9. Prisonniers concédés à des entreprises privées ou des particuliers et consentement des prisonniers. La commission note que l’avant-dernier rapport du gouvernement ne contient aucune information à cet égard. La commission note aussi le décret no 68-583 du 28 mai 1968 modifiant et complétant le décret no 66-1081, et qui a été fourni par le gouvernement dans des commentaires antérieurs. Le décret no 68-583 conditionne au «consentement des détenus intéressés…» la cession de la main-d’œuvre carcérale aux particuliers, compagnies ou personnes morales de droit privé. En conséquence, la commission prie le gouvernement, dans son prochain rapport: a) d’indiquer si le décret no 68-583 est toujours en vigueur; b) et si tel n’était pas le cas, de lui communiquer les dispositions législatives ou réglementaires qui garantissent le consentement préalable des prisonniers avant tout travail pour des entreprises privées ou des particuliers et à ce titre de préciser comment, en pratique, le consentement des prisonniers est garanti.

10. Prisonniers concédés à des entreprises privées ou des particuliers et conditions d’emploi proches d’une relation de travail libre. Pour ce qui est de la question de la rémunération du travail en cession (dans la mesure où il concerne des entreprises privées ou des particuliers), la commission note que l’avant-dernier rapport du gouvernement indique, d’une part, que le travail fait l’objet d’une rétribution forfaitaire et, d’autre part, que les «utilisateurs versent 50 francs CFA de l’heure». Pour ce qui est du travail en concession, la commission relève que, d’après les informations données par le gouvernement, la rémunération se fait «suivant les barèmes en vigueur dans la législation sociale». La commission note aussi que, lorsqu’ils sont embauchés par des particuliers dans l’enceinte des prisons, les prisonniers perçoivent un salaire «ainsi que les autres émoluments prévus par la législation sociale». Enfin, la commission relève que, dans le passé, le gouvernement lui avait communiqué copie d’un arrêté ministériel en date du 8 mai 1967 qui fixait à 40 ou 30 francs de l’heure, selon la région, «la redevance destinée à la rémunération du travail de la main-d’œuvre pénale». La commission prie donc le gouvernement d’indiquer, dans son prochain rapport: a) la rémunération moyenne que perçoivent effectivement les prisonniers dans le cadre du travail en cession et, si elle est différente, celle qu’ils perçoivent effectivement lorsqu’ils sont embauchés par des particuliers dans l’enceinte des prisons; b) les barèmes de rémunération applicables au travail en concession et la rémunération moyenne que perçoivent effectivement les prisonniers, notamment après déduction au titre des charges sociales; c) le taux horaire du salaire minimum interprofessionnel garanti en vigueur, dans la mesure où il est applicable à des travaux identiques que ceux effectués par les prisonniers; d) la durée de travail applicable aux prisonniers; e) si les prisonniers bénéficient d’une majoration des heures supplémentaires et le calcul de cette majoration.

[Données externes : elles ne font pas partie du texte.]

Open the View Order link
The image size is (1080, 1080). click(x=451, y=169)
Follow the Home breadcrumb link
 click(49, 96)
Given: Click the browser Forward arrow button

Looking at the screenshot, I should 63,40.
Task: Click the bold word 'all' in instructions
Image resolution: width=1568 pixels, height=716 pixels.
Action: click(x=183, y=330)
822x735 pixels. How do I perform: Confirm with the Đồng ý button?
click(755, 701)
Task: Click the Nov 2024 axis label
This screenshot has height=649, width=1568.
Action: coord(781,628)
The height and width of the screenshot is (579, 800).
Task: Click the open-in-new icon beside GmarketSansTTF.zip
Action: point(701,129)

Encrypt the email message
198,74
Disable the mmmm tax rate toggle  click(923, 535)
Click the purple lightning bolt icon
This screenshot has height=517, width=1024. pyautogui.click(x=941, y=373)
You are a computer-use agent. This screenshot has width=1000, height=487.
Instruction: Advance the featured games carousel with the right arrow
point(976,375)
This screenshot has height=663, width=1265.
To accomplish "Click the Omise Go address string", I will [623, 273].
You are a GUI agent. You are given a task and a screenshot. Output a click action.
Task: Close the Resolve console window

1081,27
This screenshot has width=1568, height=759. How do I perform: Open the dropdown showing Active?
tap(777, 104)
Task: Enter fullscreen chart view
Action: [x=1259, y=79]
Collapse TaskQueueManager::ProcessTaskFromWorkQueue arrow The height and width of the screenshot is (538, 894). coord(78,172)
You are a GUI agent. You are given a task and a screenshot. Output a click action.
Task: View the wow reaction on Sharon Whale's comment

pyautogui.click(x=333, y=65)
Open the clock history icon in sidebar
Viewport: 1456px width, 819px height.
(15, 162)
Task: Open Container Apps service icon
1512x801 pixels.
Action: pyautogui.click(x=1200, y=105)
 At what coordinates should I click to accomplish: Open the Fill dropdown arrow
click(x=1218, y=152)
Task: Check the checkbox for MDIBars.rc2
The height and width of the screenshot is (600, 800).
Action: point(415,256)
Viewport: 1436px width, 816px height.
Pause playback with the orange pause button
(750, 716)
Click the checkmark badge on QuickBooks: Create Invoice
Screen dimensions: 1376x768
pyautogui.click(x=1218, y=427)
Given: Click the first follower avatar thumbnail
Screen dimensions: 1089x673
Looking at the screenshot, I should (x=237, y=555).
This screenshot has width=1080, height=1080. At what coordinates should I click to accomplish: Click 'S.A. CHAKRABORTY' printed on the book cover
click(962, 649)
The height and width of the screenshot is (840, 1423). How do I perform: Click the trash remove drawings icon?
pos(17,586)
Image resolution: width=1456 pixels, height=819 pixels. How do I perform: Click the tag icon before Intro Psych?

11. Enfin, en ce qui concerne la couverture sociale, la commission note que, dans le cadre du travail en cession, le prisonnier bénéficie d’une prise en charge par l’administration pénitentiaire. La commission a pris bonne note également que, au titre du travail en concession, le prisonnier bénéficie de l’application du Code de sécurité sociale au bénéfice du prisonnier et qu’il semble en être de même lorsque des prisonniers sont embauchés par des particuliers dans l’enceinte des prisons. La commission prie le gouvernement d’indiquer dans son prochain rapport: a) quels sont les éléments concrets de la prise en charge en la matière du prisonnier par l’administration pénitentiaire pour le travail en cession et si cette prise en charge vaut également lorsque le prisonnier travaille pour des particuliers ou des entreprises privées; b) quelles sont les prestations sociales auxquelles le Code de sécurité sociale donne droit aux prisonniers.